*WHAT THE TASK REQUIRES*.
Reproduce the listing below exactly, from the line containing "Task: Click the $12.75" down through its end. Leave the pictures out of your copy.

*RAW RECORDS*.
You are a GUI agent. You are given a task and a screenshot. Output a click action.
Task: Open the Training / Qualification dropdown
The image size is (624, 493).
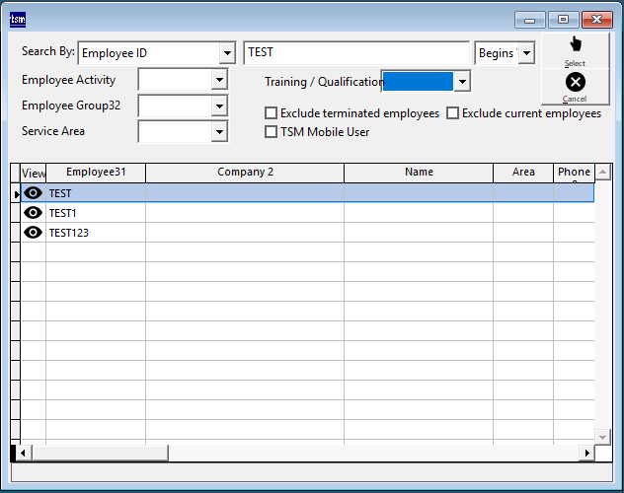(x=461, y=82)
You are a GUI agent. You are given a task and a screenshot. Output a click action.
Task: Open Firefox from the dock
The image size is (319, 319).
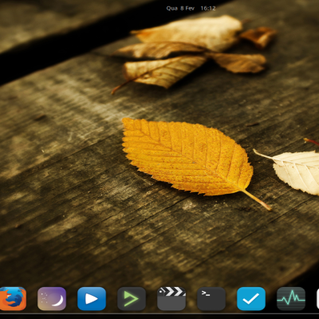click(x=13, y=299)
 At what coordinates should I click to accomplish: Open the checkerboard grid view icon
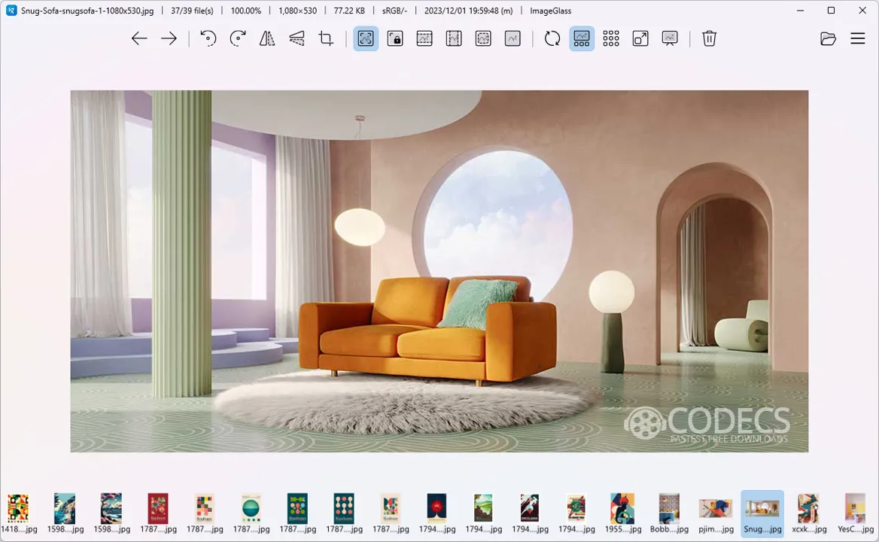tap(611, 38)
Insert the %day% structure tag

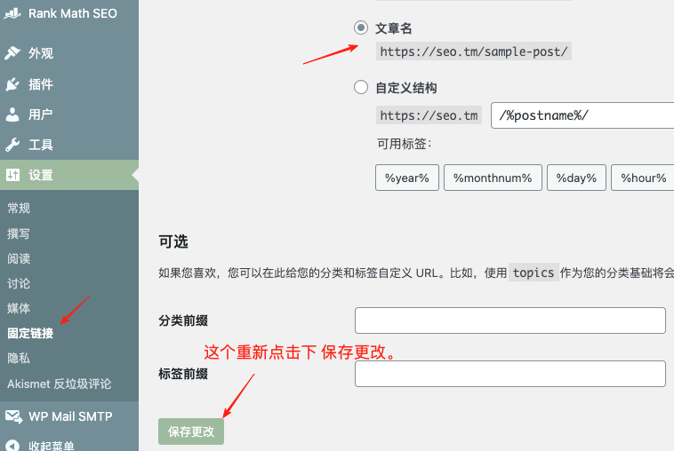[x=576, y=178]
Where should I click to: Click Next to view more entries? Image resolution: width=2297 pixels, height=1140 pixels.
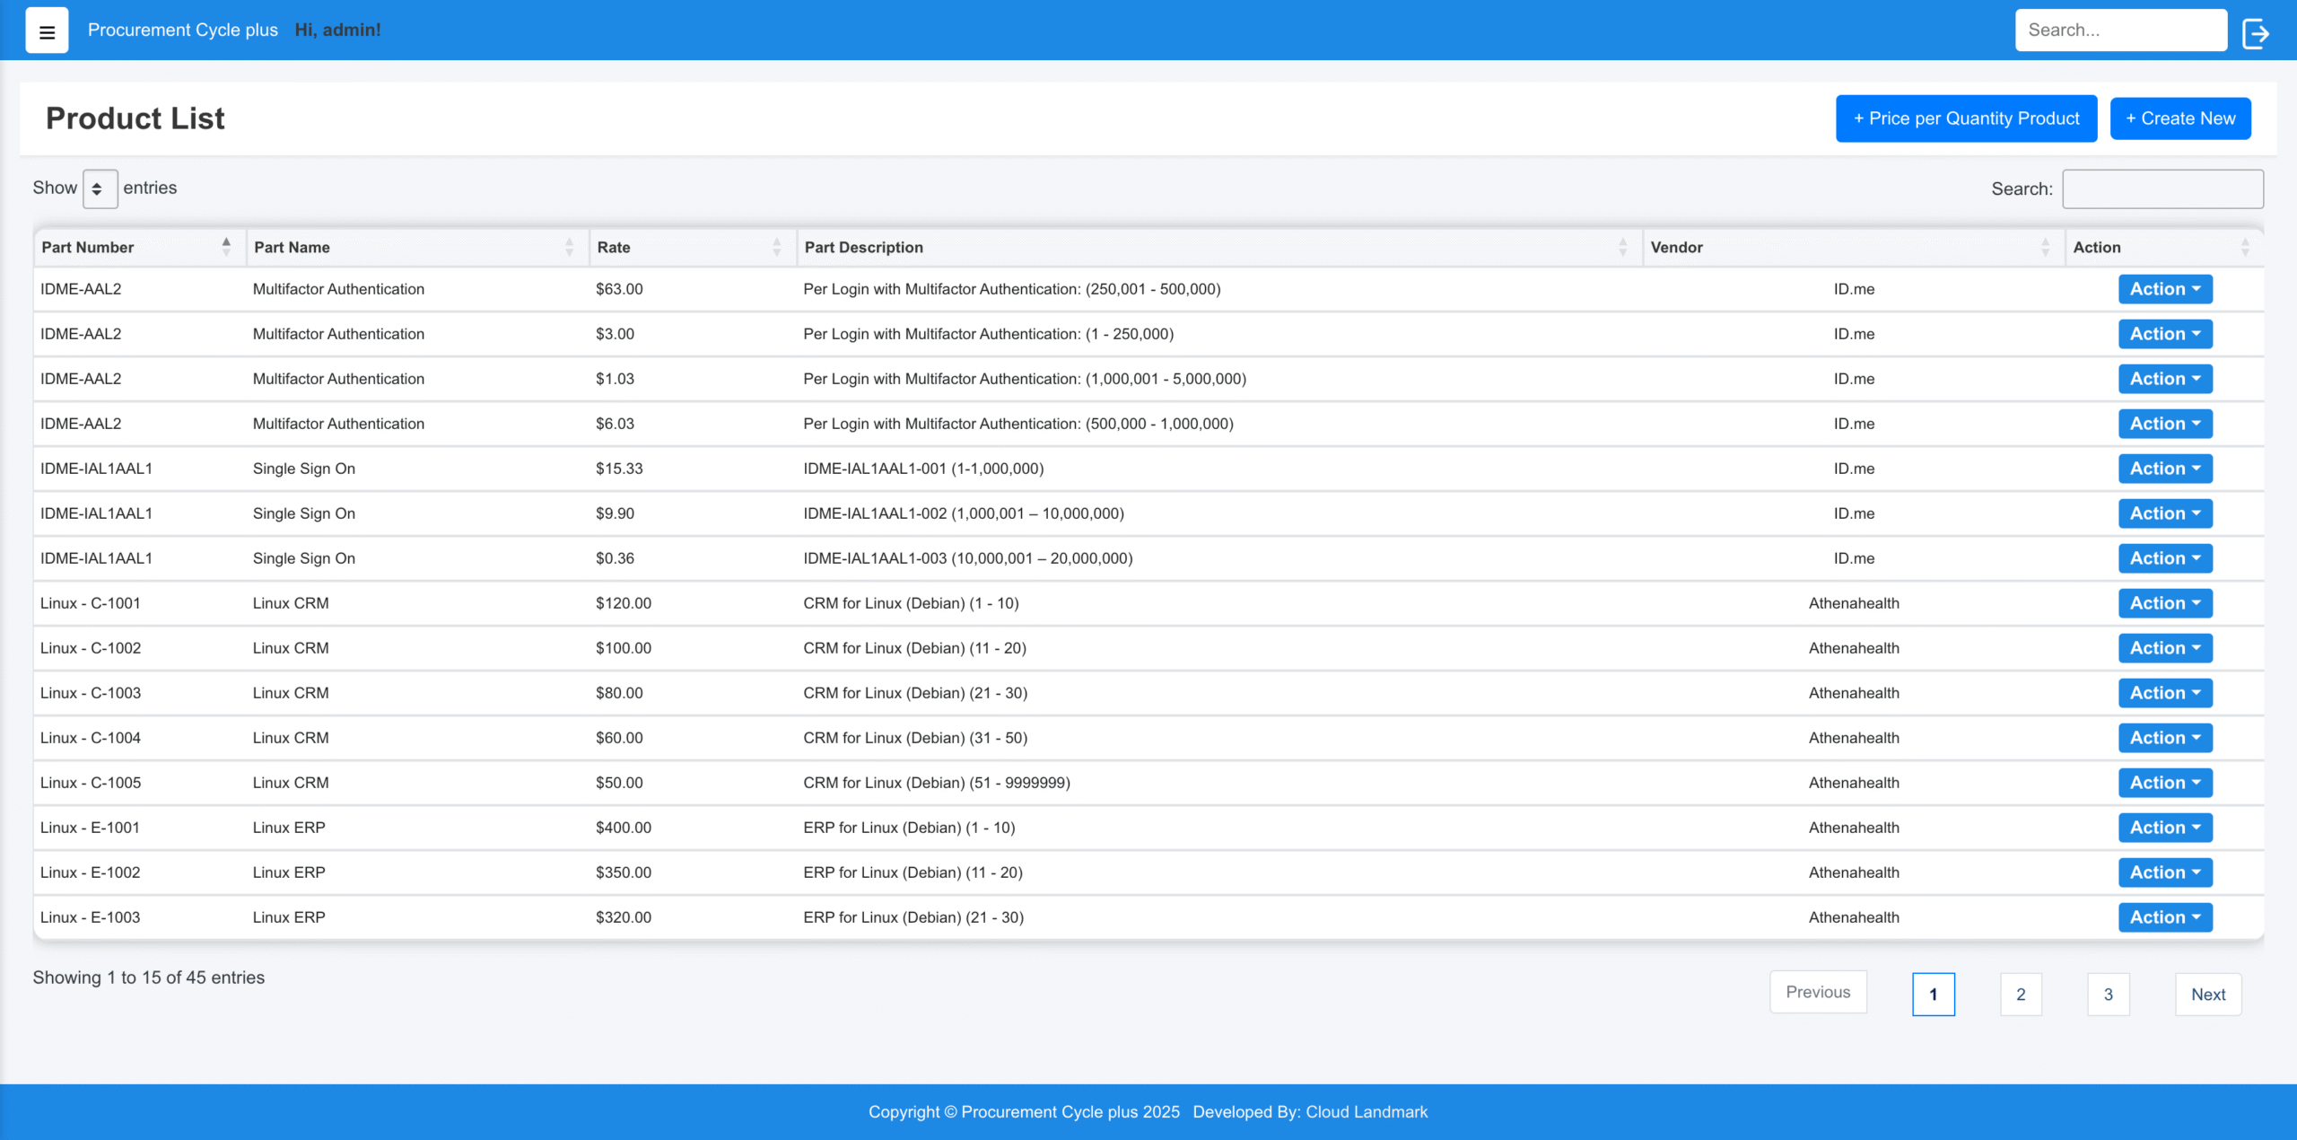[x=2208, y=994]

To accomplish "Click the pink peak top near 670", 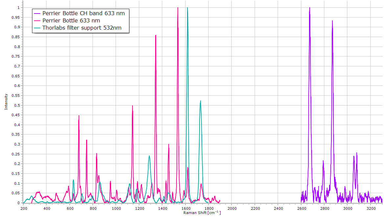I will 79,116.
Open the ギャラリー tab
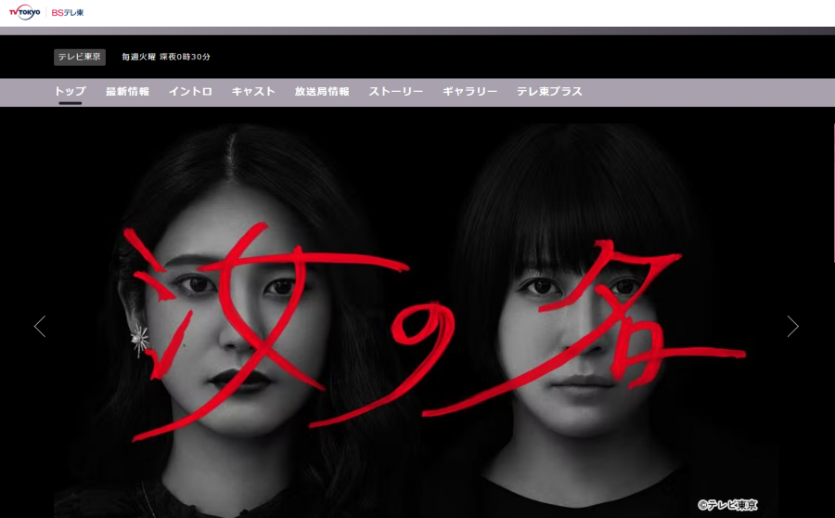The height and width of the screenshot is (518, 835). point(470,91)

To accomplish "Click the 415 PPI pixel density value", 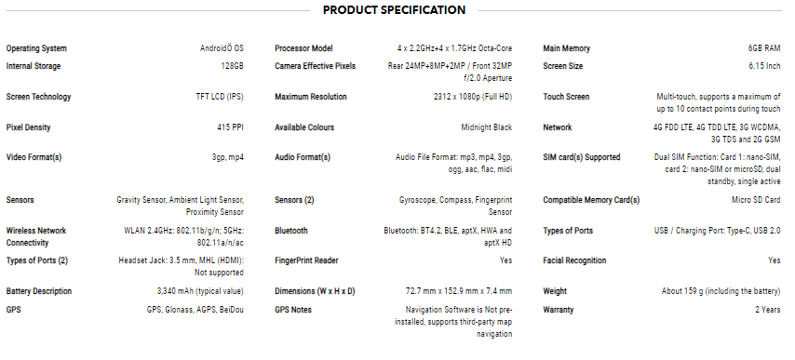I will click(230, 127).
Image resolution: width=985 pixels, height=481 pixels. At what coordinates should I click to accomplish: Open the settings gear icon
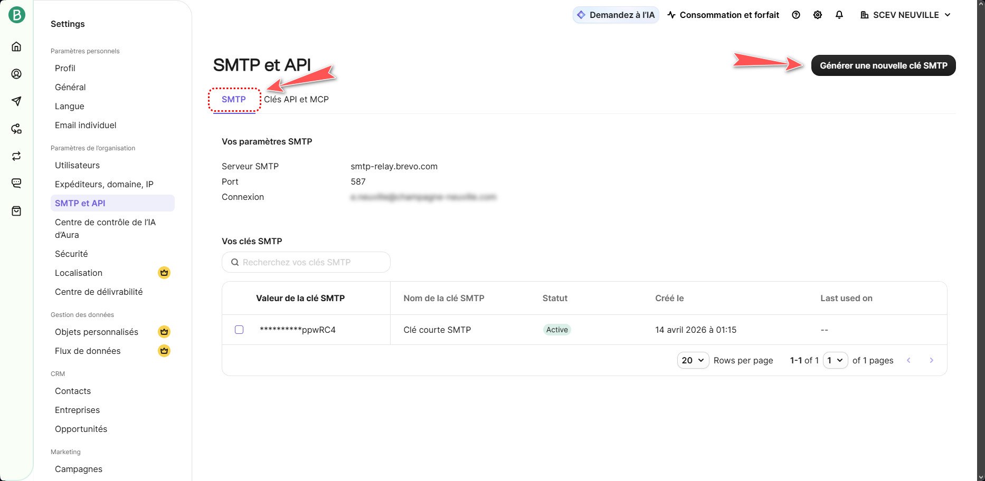(x=818, y=15)
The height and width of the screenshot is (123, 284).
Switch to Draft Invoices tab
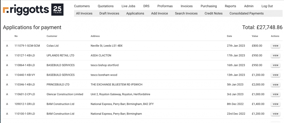pyautogui.click(x=109, y=13)
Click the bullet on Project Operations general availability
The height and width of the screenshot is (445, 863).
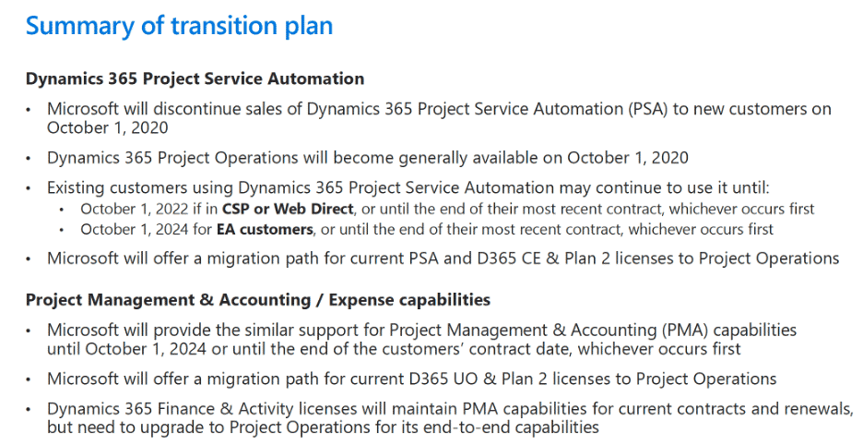(367, 158)
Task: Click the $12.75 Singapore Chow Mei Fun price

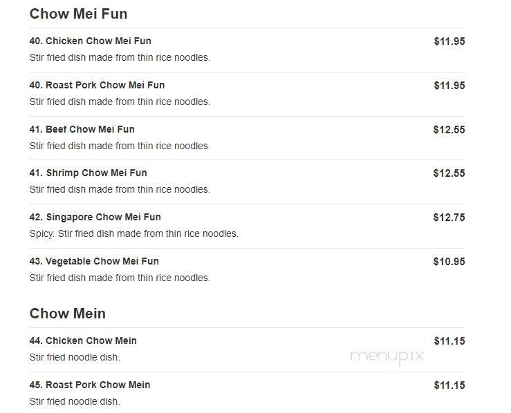Action: [449, 218]
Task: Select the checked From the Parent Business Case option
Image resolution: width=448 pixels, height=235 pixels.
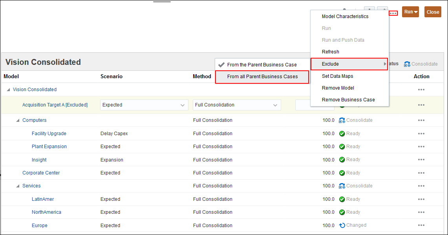Action: (261, 64)
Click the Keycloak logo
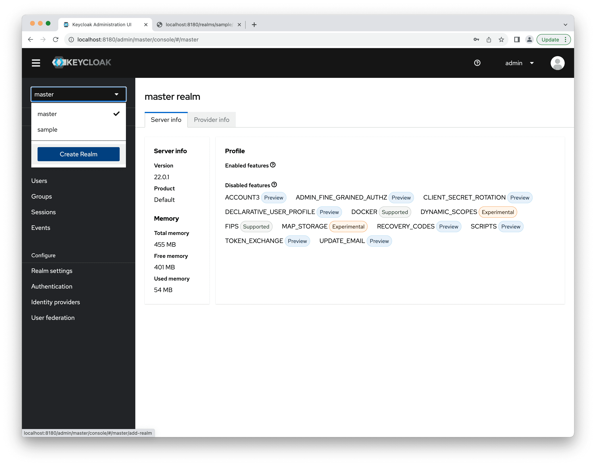 (x=82, y=63)
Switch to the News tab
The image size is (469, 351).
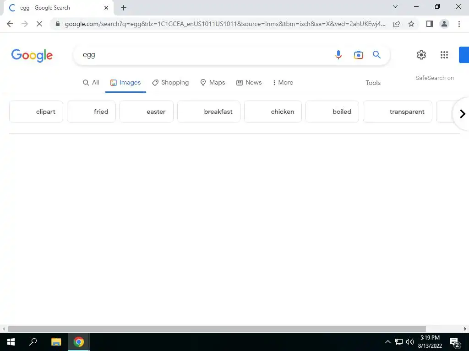coord(249,83)
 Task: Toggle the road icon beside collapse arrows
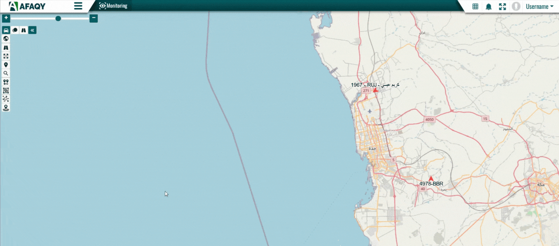coord(24,30)
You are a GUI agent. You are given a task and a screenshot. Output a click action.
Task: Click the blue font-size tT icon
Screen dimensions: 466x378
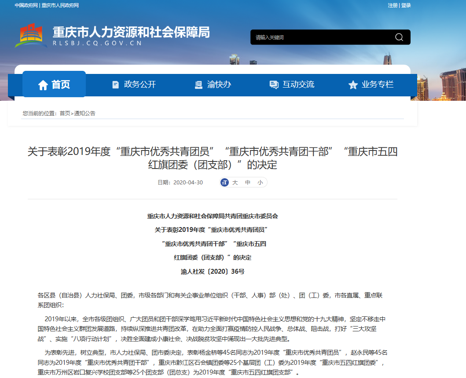[225, 183]
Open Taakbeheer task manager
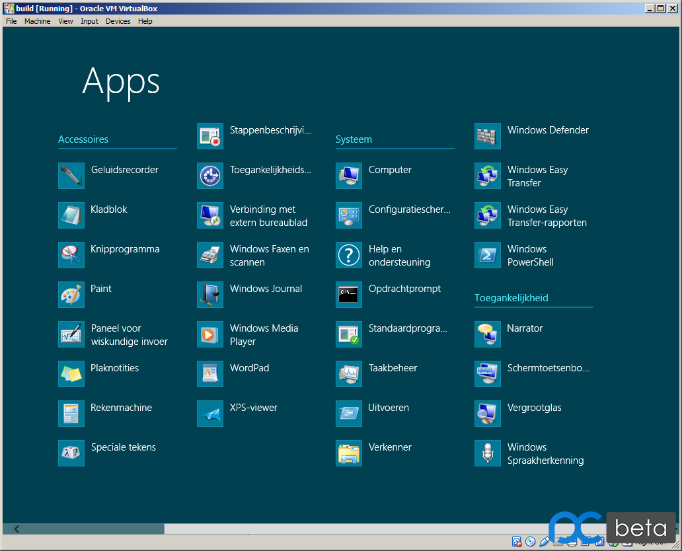This screenshot has width=682, height=551. point(349,374)
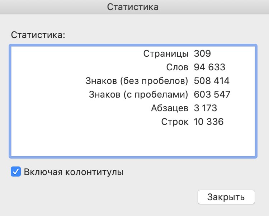Click the Знаков (без пробелов) label
Screen dimensions: 269x216
coord(137,81)
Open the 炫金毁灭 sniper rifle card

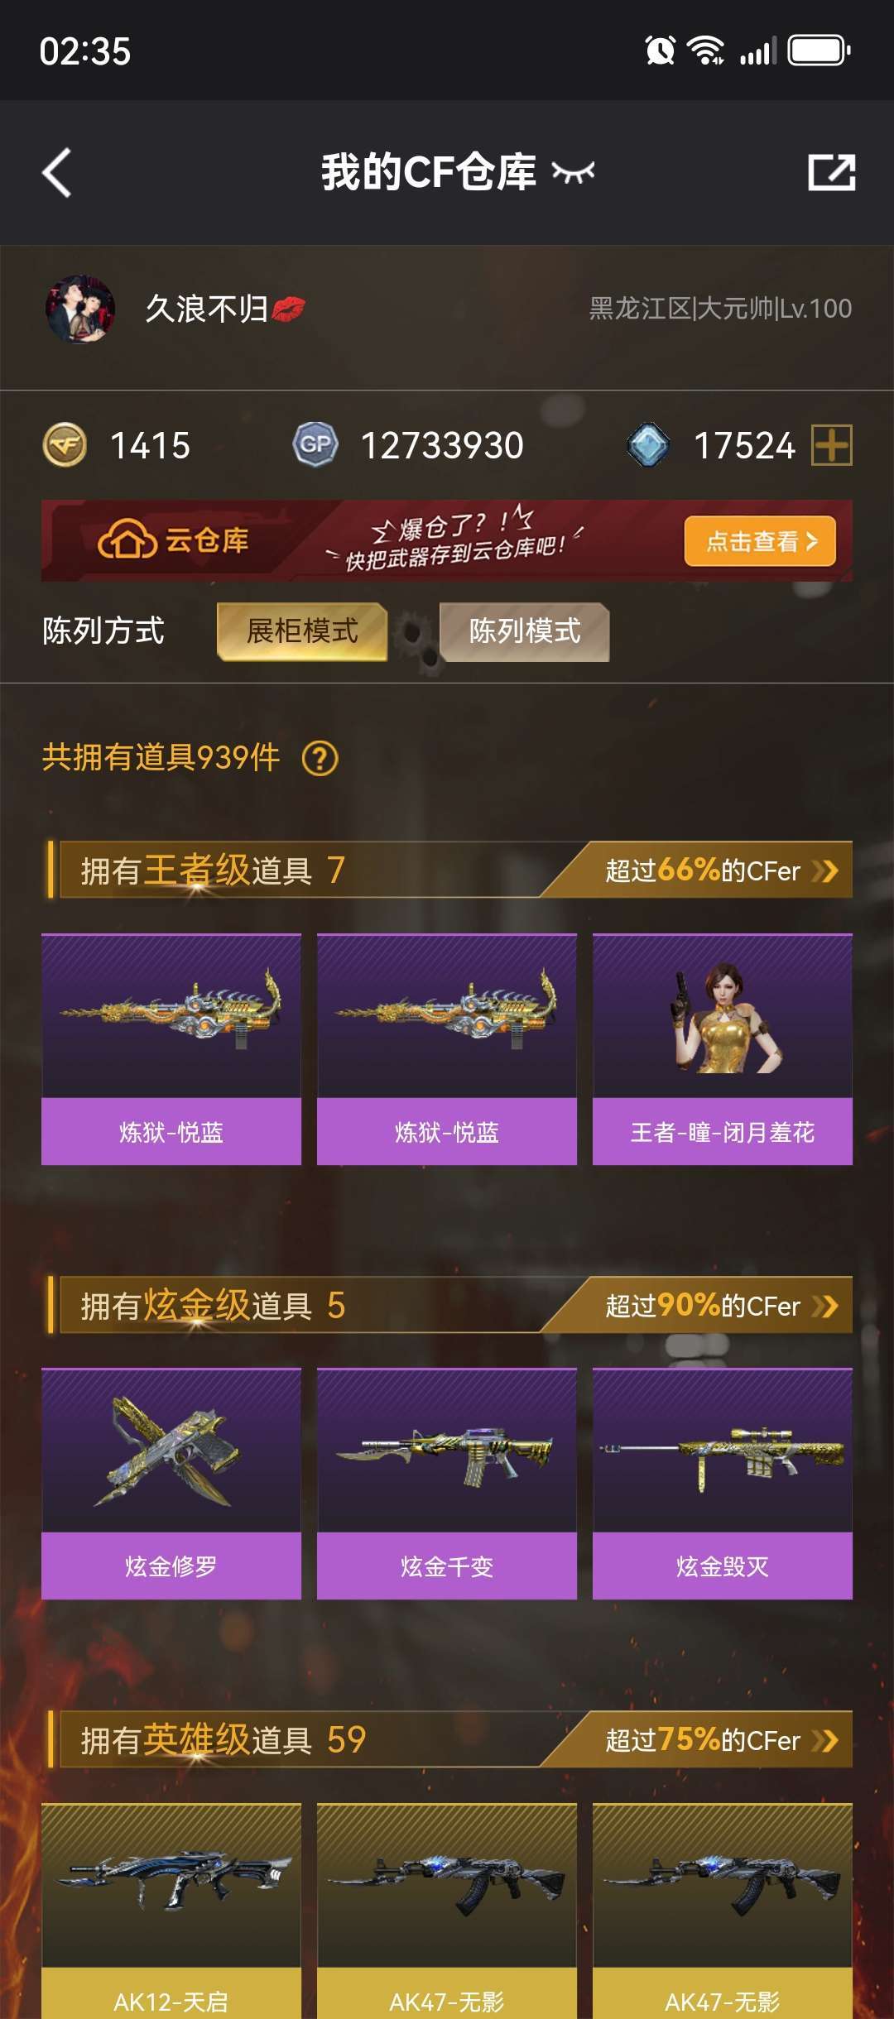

*TASK SOLUTION*.
Task: Click the $12.75 Singapore Chow Mei Fun price

Action: [449, 218]
Task: Select the checked From the Parent Business Case option
Image resolution: width=448 pixels, height=235 pixels.
Action: (261, 64)
Click the Keycloak logo
 (x=82, y=63)
Switch to the News tab
The image size is (469, 351).
coord(249,83)
 Task: Toggle the road icon beside collapse arrows
coord(24,30)
You are a GUI agent. You are given a task and a screenshot. Output a click action.
Task: Click the blue font-size tT icon
Screen dimensions: 466x378
[225, 183]
Open Taakbeheer task manager
This screenshot has width=682, height=551. point(349,374)
Click the Знаков (без пробелов) label
Screen dimensions: 269x216
coord(137,81)
Open the 炫金毁灭 sniper rifle card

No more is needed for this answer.